Create the dictionary and term document matrix in Python.
##python chunk
dic = corpora.Dictionary(processed_tweets)
doc_term_matrix = [dic.doc2bow(doc) for doc in processed_tweets]
Create the LDA Topics model in Python using the same number of topics as used in the Factor Analysis assignment.
##python chunk
import gensim
lda_model = gensim.models.ldamodel.LdaModel(corpus = doc_term_matrix,id2word = dic,num_topics = 10,random_state = 666,update_every = 1,chunksize = 100,passes = 10,alpha = 'auto',per_word_topics = True)
lda_model
## <gensim.models.ldamodel.LdaModel object at 0x0000000004A40880>
print(lda_model.print_topics())
## [(0, '0.045*"covid19" + 0.021*"new" + 0.014*"today" + 0.013*"health" + 0.012*"mexico" + 0.012*"state" + 0.011*"updat" + 0.011*"test" + 0.011*"case" + 0.010*"provid"'), (1, '0.049*"covid19" + 0.016*"new" + 0.012*"test" + 0.009*"health" + 0.007*"arizona" + 0.007*"state" + 0.007*"work" + 0.006*"updat" + 0.006*"today" + 0.006*"care"'), (2, '0.001*"covid19" + 0.000*"state" + 0.000*"spread" + 0.000*"case" + 0.000*"new" + 0.000*"live" + 0.000*"test" + 0.000*"today" + 0.000*"health" + 0.000*"updat"'), (3, '0.053*"covid19" + 0.011*"covid19ohioreadi" + 0.011*"ohio" + 0.010*"today" + 0.009*"updat" + 0.008*"live" + 0.008*"state" + 0.007*"inthistogetherohio" + 0.006*"inform" + 0.006*"help"'), (4, '0.037*"covid19" + 0.032*"lagov" + 0.029*"laleg" + 0.026*"louisiana" + 0.012*"today" + 0.012*"pm" + 0.010*"respons" + 0.009*"state" + 0.008*"spread" + 0.008*"gov"'), (5, '0.002*"covid19" + 0.001*"updat" + 0.001*"today" + 0.001*"live" + 0.001*"new" + 0.000*"state" + 0.000*"case" + 0.000*"health" + 0.000*"test" + 0.000*"respons"'), (6, '0.045*"covid19" + 0.010*"stay" + 0.009*"home" + 0.009*"spread" + 0.009*"help" + 0.007*"state" + 0.007*"work" + 0.007*"health" + 0.006*"test" + 0.006*"need"'), (7, '0.042*"covid19" + 0.022*"live" + 0.017*"updat" + 0.016*"watch" + 0.014*"today" + 0.010*"pm" + 0.010*"provid" + 0.009*"state" + 0.009*"press" + 0.008*"health"'), (8, '0.050*"covid19" + 0.014*"updat" + 0.012*"state" + 0.011*"today" + 0.010*"live" + 0.009*"respons" + 0.009*"test" + 0.008*"provid" + 0.008*"watch" + 0.007*"connecticut"'), (9, '0.013*"idaho" + 0.010*"idahocovid19" + 0.009*"covid19" + 0.003*"order" + 0.003*"stayhom" + 0.003*"help" + 0.003*"time" + 0.003*"follow" + 0.003*"busi" + 0.003*"state"')]

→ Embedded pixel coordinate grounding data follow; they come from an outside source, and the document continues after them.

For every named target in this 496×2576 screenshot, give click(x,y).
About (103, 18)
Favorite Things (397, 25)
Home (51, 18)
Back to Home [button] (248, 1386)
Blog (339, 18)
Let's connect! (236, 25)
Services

Create the interactive graphics html file. Please note that this file saves in the same folder as your markdown document, and you should upload the knitted file and the LDA visualization html file.
##python chunk
import pyLDAvis.gensim_models
vis = pyLDAvis.gensim_models.prepare(lda_model, doc_term_matrix, dic, n_jobs = 1)

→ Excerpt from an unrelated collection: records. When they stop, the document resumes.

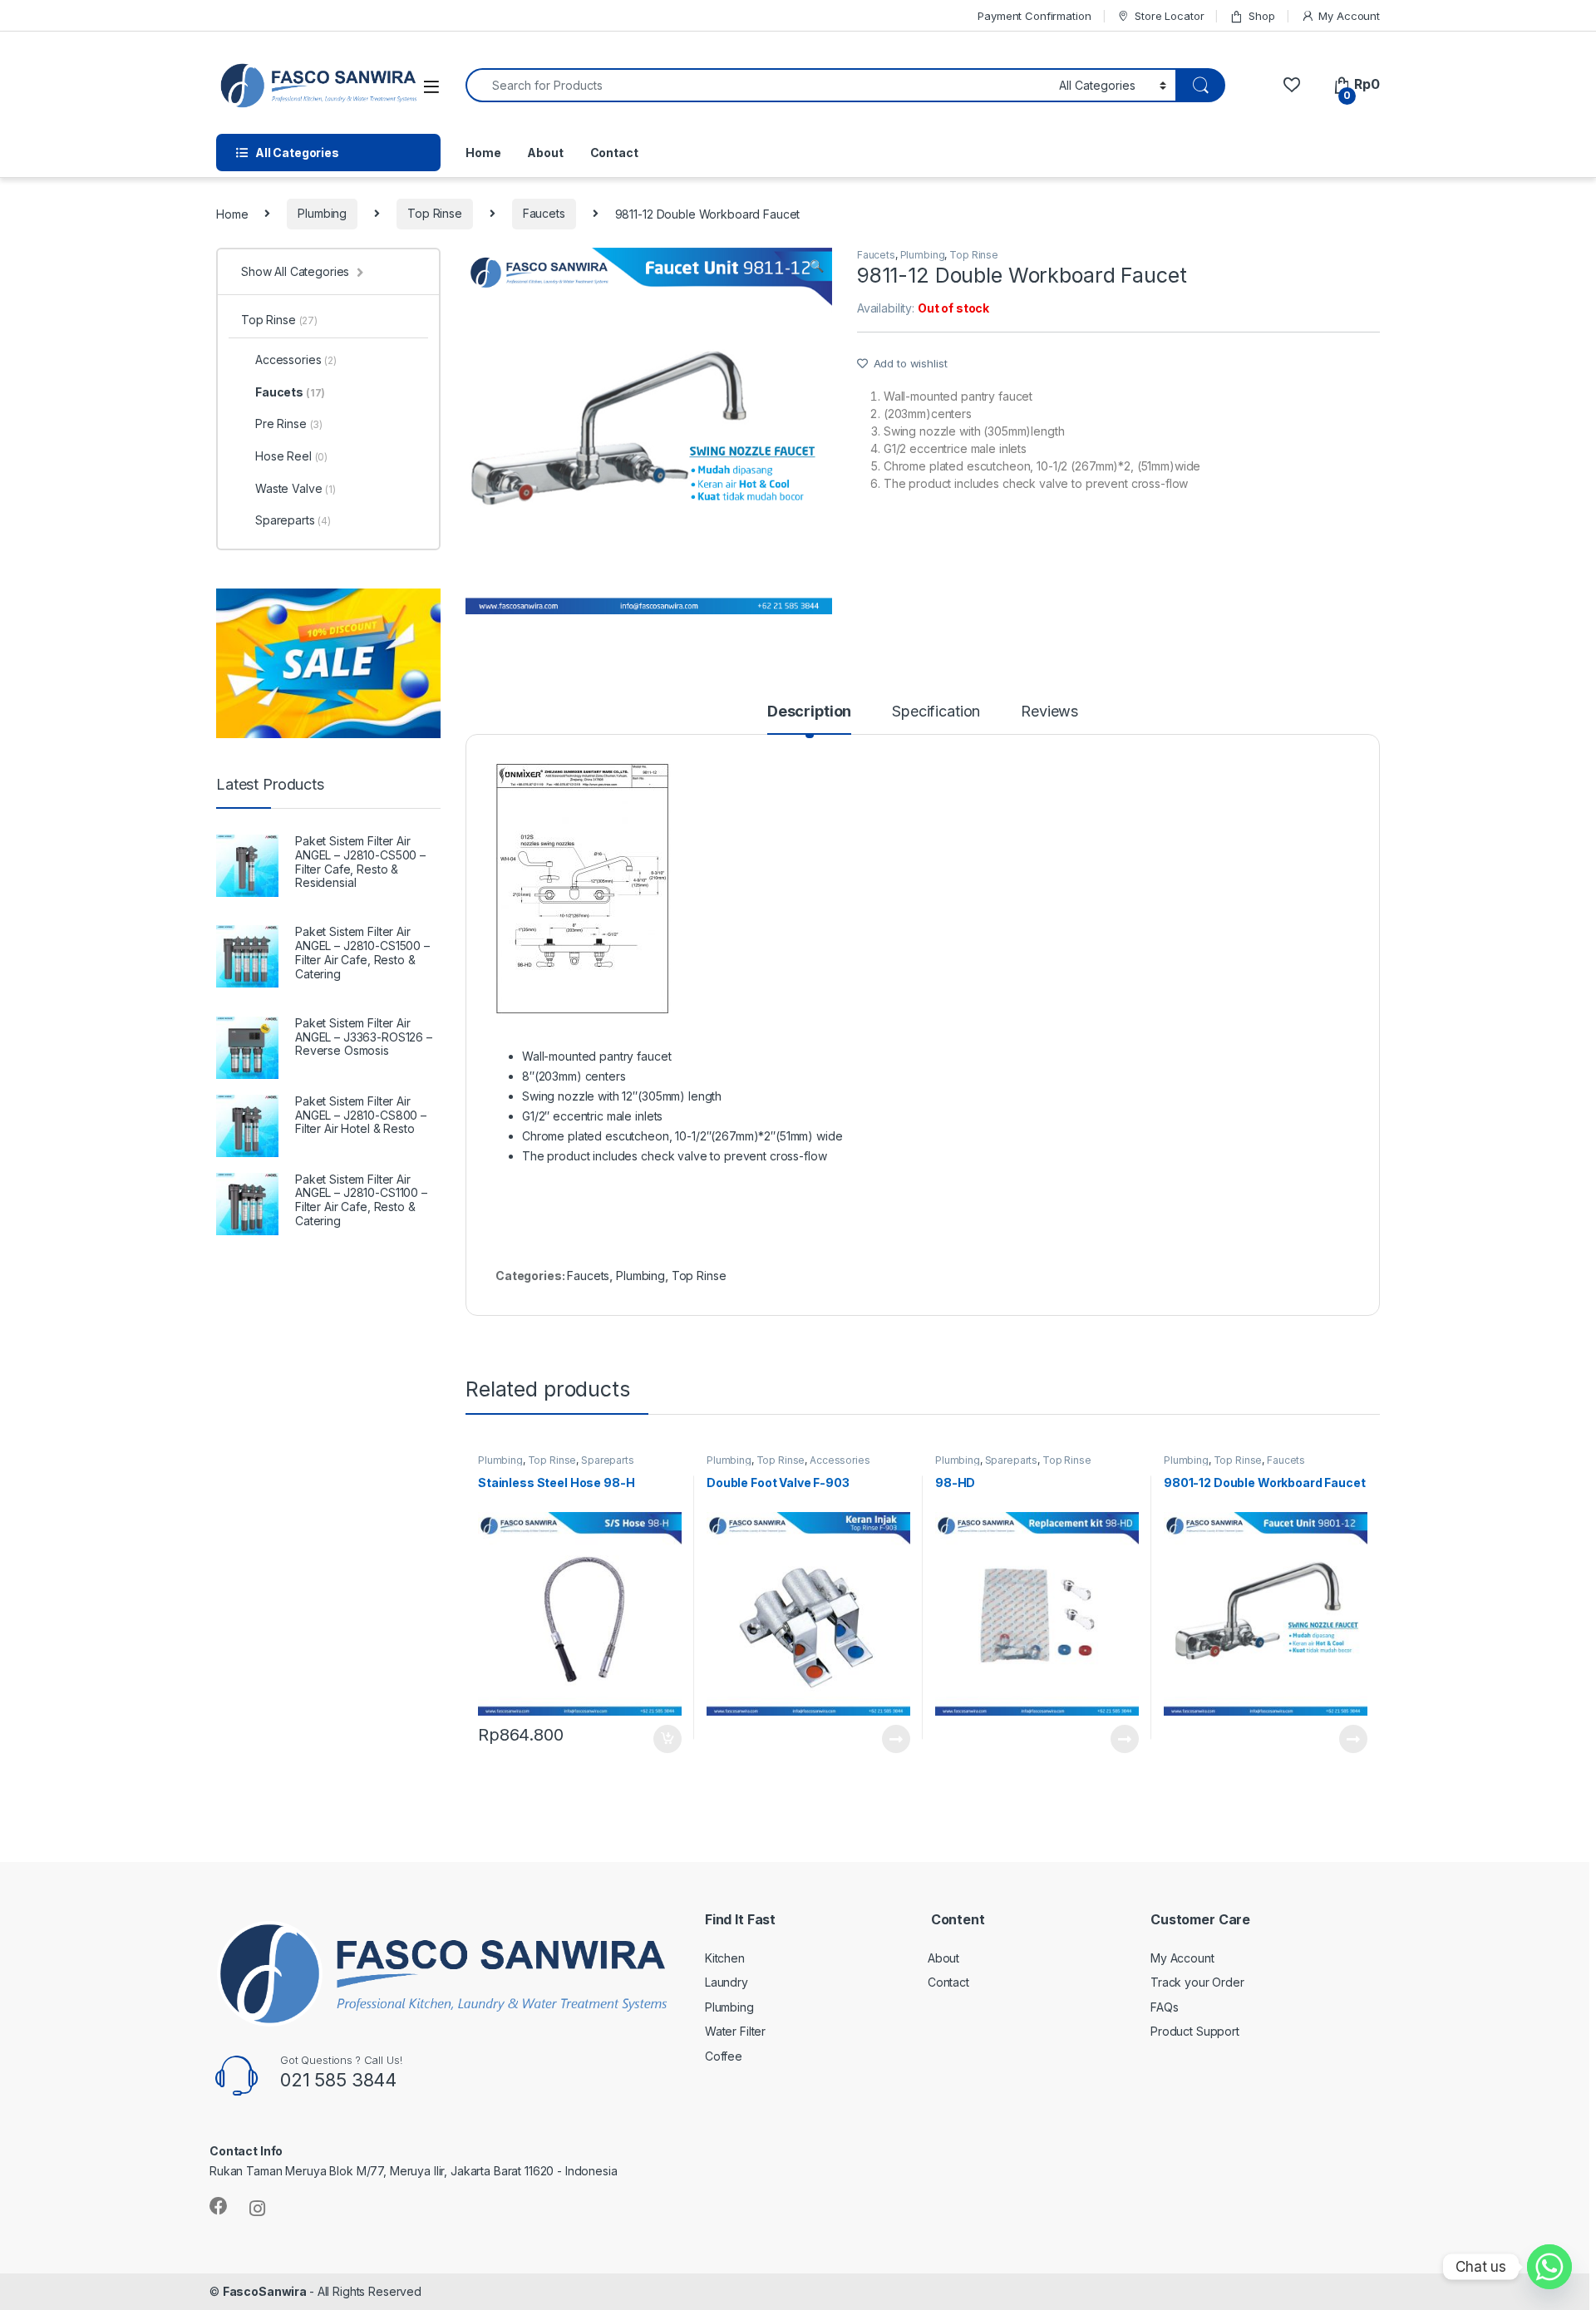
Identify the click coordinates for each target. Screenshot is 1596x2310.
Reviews (1049, 712)
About (545, 152)
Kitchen (725, 1958)
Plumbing (322, 213)
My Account (1349, 15)
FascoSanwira (266, 2291)
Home (483, 152)
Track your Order (1197, 1982)
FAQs (1164, 2007)
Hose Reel (291, 456)
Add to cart (667, 1739)
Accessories (839, 1460)
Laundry (726, 1982)
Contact (614, 152)
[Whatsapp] (1549, 2266)
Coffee (723, 2056)
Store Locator (1169, 15)
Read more (896, 1739)
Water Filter (735, 2031)
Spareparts (607, 1460)
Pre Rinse (289, 423)
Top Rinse (434, 213)
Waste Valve (295, 488)
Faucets (544, 213)
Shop (1261, 15)
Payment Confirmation (1034, 15)
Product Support (1194, 2031)
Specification (936, 712)
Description (809, 712)
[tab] (809, 719)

pyLDAvis.save_html(vis, 'LDA_Visualization_JL.html')
# from gensim.models import CoherenceModel
# # Compute Coherence Score
# coherence_model_lda = CoherenceModel(model=lda_model, texts=tweets, dictionary=dic, coherence='c_v')
# coherence_lda = coherence_model_lda.get_coherence()
# print('\nCoherence Score: ', coherence_lda)
Interpret your topics and compare to MEM themes with PCA. Explain the results from your analysis (at least 5 sentences).
ANSWER: alpha value for LDA is low, meaning that majority of document are classified to one single topic. the LDA_fixed and LDA_gibbs show the there is higher spread in topics. Lower entropy values for LDA_fit value implies the one single topic has relative more influence than the other in the document.